Three of the VI runners under her tutelage in fact set three new Indian records within a span of four months, a feat that saw Patel recommended for an honorary Doctorate, while the World Record University has approved the thesis for her work in the area of Visually Impaired Ultra Marathons.
In November, however, the focus will be on her own personal accomplishment, and the completion of a journey that began when she sheepishly toed that 4km start line ten years ago.
“When I went to London in 2015 I went to the AbbottWMM booth at the Expo and read everything about the Six Star medal and the World Marathon Majors, and from then it was the plan to do all of them."
Berlin was also completed in 2015 before Chicago in 2016, Tokyo in 2018 and Boston this year, where Patel was the first Indian to be invited and to officially run as a sighted guide to a visually impaired runner in the event.

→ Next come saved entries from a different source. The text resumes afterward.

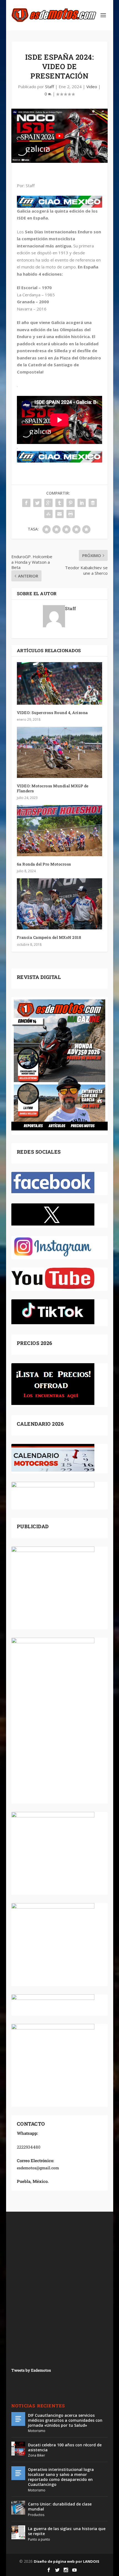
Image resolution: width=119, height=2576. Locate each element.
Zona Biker (36, 2455)
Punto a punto (39, 2539)
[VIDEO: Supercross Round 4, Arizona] (59, 683)
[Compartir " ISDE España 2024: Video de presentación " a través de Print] (70, 513)
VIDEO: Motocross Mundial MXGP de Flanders (53, 788)
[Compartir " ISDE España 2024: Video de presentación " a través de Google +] (48, 502)
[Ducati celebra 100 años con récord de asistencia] (18, 2448)
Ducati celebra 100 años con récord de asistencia (65, 2447)
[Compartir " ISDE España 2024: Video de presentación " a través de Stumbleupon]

“New York is one of the most exciting races and I have really wanted to be there for years but I didn’t get through the lottery, so when my name was announced as a competition winner it was like a miracle! I was stunned.”
“It means a lot because people look at me as a role model. So many of these women keep faith in me and I want to show them it’s not impossible to achieve. They are all dreaming about it and I think it means a lot to the running community in India.”
No doubt, they will all be cheering her on on November 3.